ECLI:NL:RBDHA:2023:3652
Rechtbank Den Haag
- Eerste aanleg - enkelvoudig
- Rechtspraak.nl
Proceskostenveroordeling in bestuursrechtelijke zaak met betrekking tot Ziektewetuitkering
Op 7 maart 2023 heeft de Rechtbank Den Haag uitspraak gedaan in de zaak tussen eiser, vertegenwoordigd door mr. A.J.M. Arentz-Veldkamp, en de Raad van bestuur van het Uitvoeringsinstituut werknemersverzekeringen, vertegenwoordigd door M.L. Steeksma-Valente. De zaak betreft een verzoek om proceskostenveroordeling na een intrekking van het beroep door eiser, die eerder een tussenuitspraak had ontvangen op 20 december 2022. Verweerder had op 25 januari 2023 een gewijzigde beslissing op bezwaar genomen, waarbij het bezwaar tegen het bestreden besluit gegrond werd verklaard. Eiser kreeg recht op een uitkering op grond van de Ziektewet per 6 september 2020.

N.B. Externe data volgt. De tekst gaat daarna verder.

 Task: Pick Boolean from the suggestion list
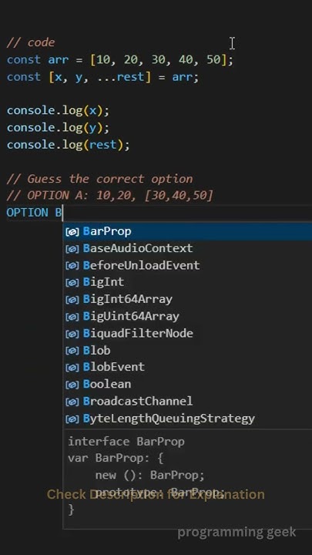(187, 384)

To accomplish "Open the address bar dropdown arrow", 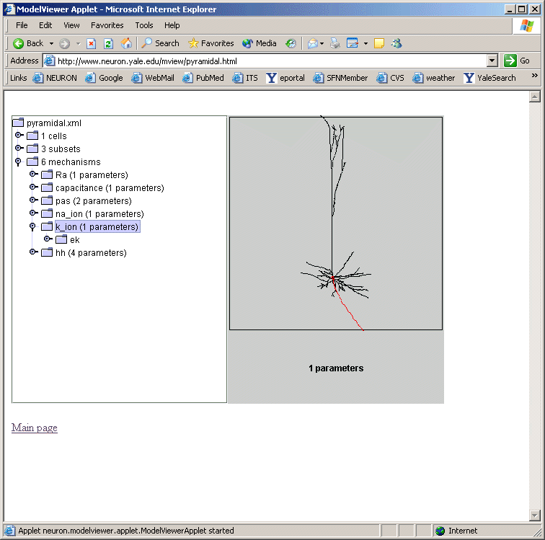I will click(x=492, y=61).
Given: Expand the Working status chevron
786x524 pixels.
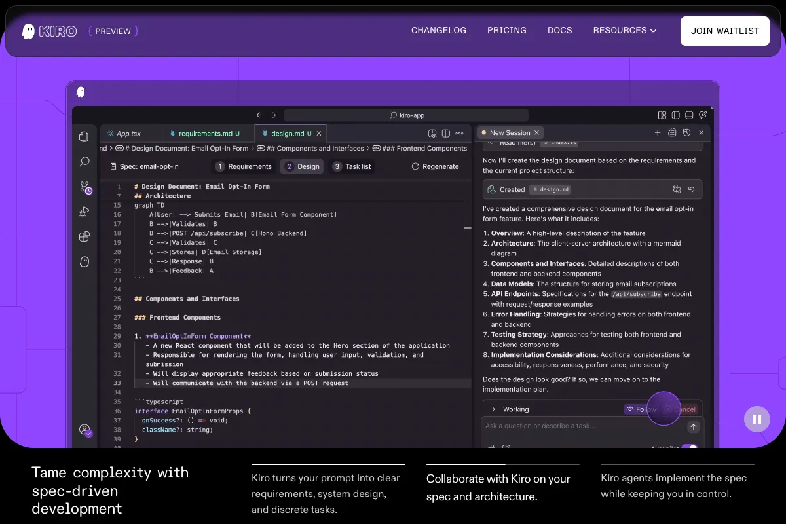Looking at the screenshot, I should point(494,409).
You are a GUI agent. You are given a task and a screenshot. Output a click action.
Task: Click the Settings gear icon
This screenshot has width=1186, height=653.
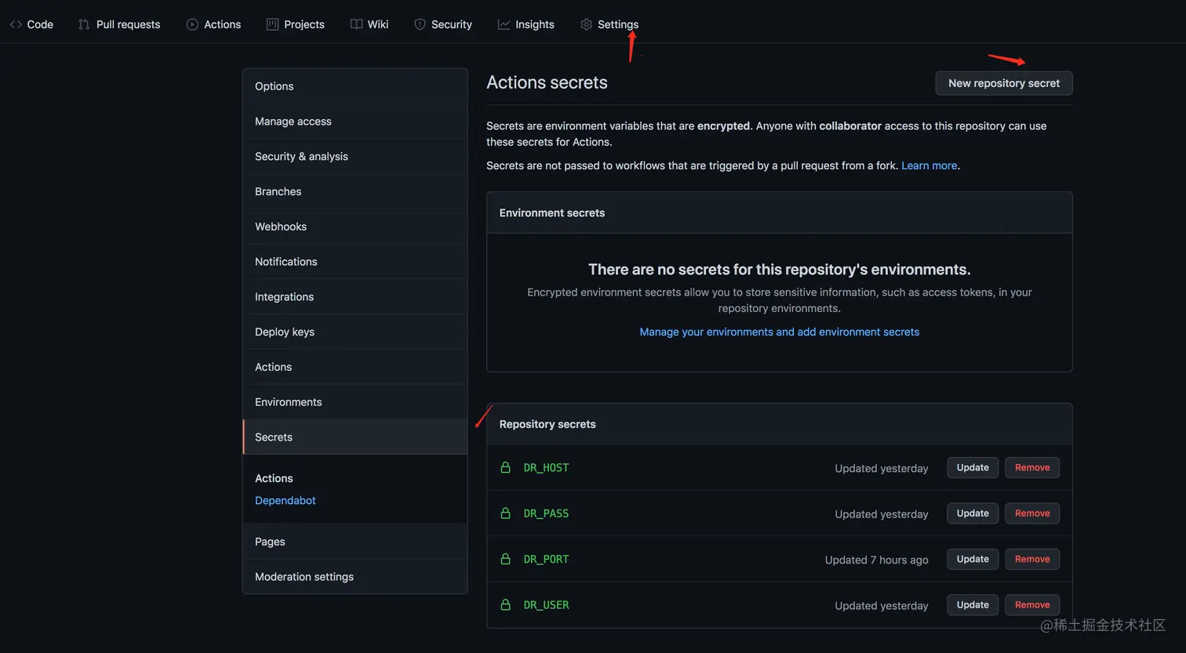point(586,24)
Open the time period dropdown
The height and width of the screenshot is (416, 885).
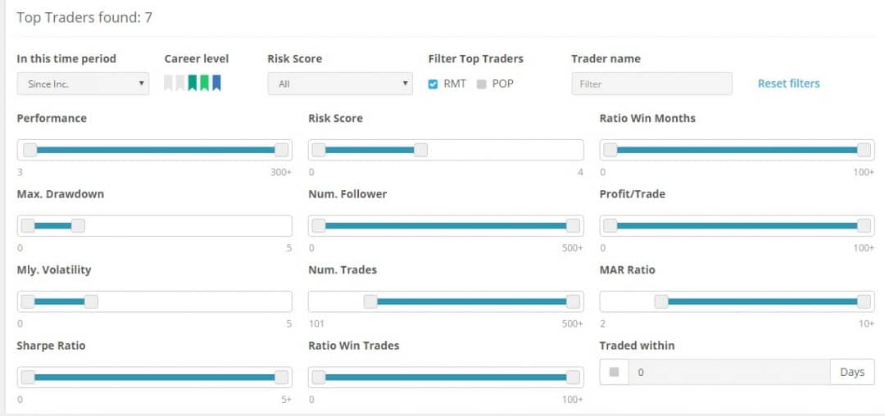point(83,84)
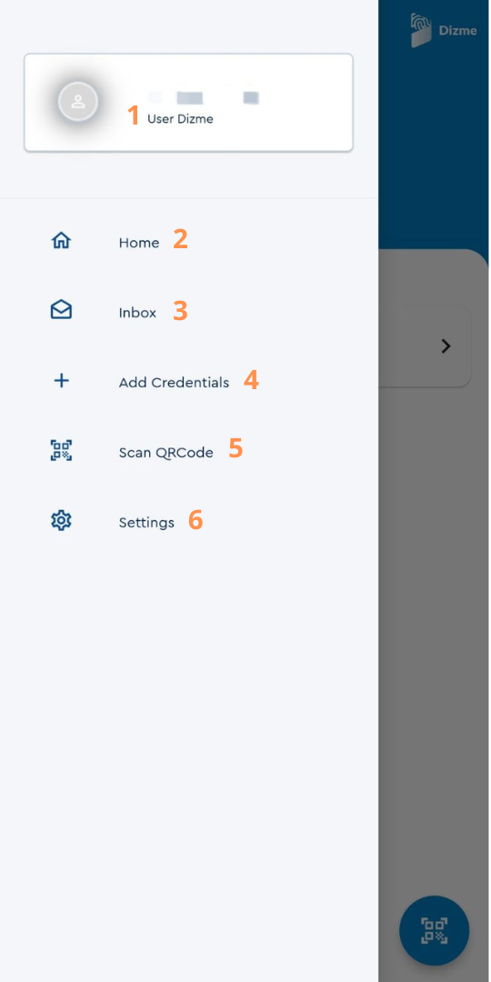Click the Dizme brand text in header

tap(457, 30)
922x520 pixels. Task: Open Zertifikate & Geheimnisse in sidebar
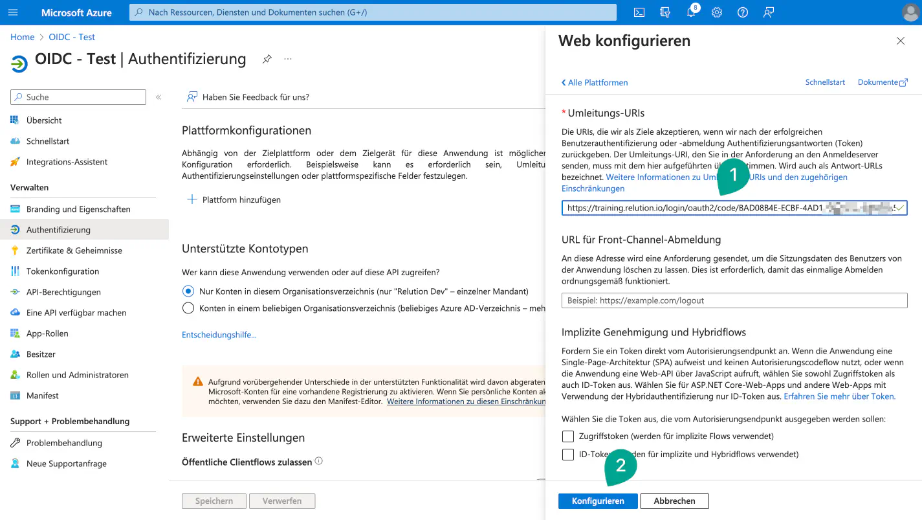(74, 251)
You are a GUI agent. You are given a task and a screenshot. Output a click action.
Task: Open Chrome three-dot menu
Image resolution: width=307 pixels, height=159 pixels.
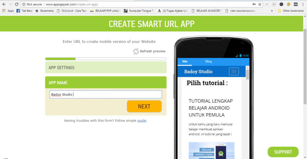[303, 4]
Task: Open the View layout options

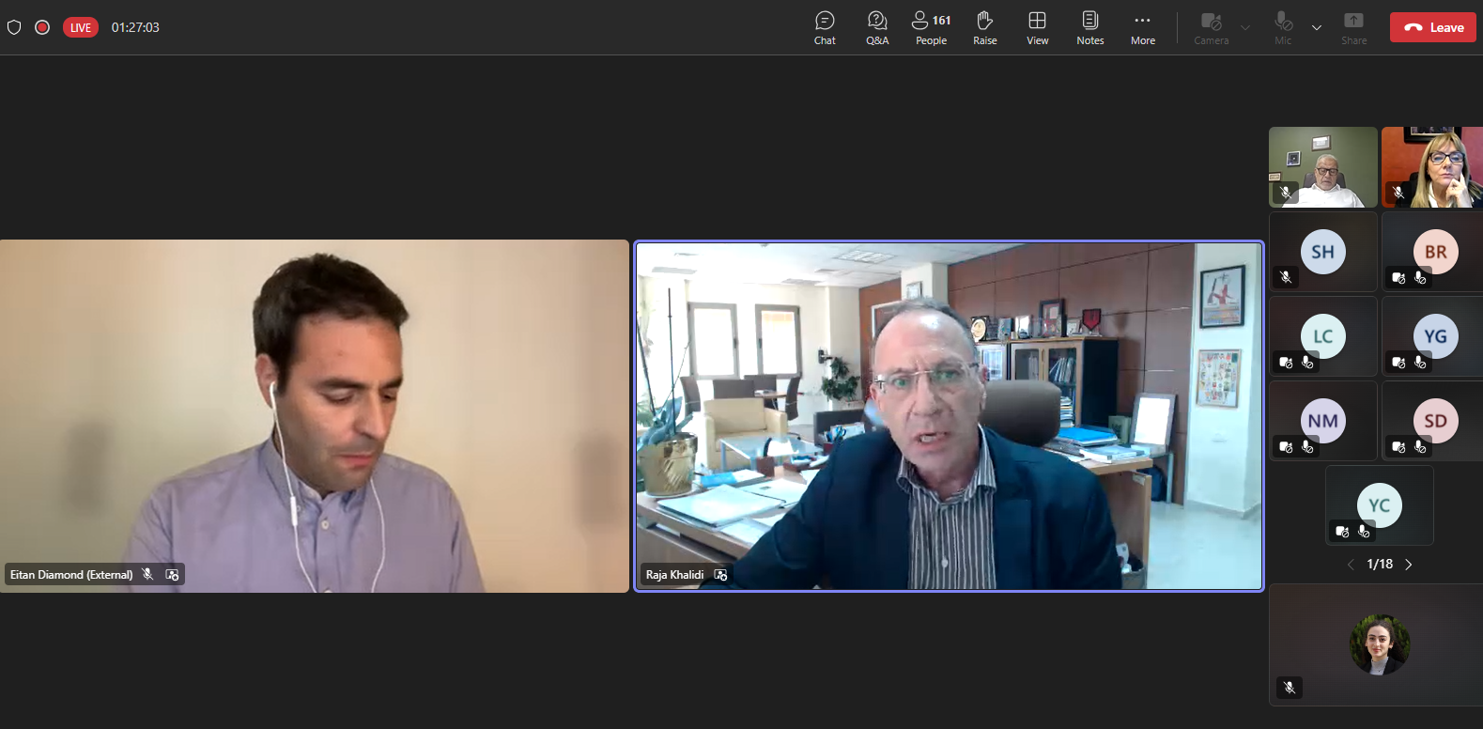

Eiser trok zijn beroep in en verzocht om vergoeding van de proceskosten. Verweerder gaf aan zich niet te verzetten tegen een proceskostenveroordeling, mits deze conform het Besluit proceskosten bestuursrecht (Bpb) was. De rechtbank deed uitspraak zonder zitting op basis van artikel 8:54 van de Algemene wet bestuursrecht (Awb). De rechtbank overwoog dat, omdat het bestuursorgaan aan eiser tegemoet was gekomen, het verzoek om proceskostenveroordeling toegewezen kon worden.
De rechtbank heeft verweerder veroordeeld in de proceskosten van eiser tot een bedrag van € 2.092,50, gebaseerd op de door een derde beroepsmatig verleende rechtsbijstand. Daarnaast moet verweerder het door eiser betaalde griffierecht van € 49,- vergoeden. De uitspraak is openbaar uitgesproken en een afschrift is verzonden aan de betrokken partijen.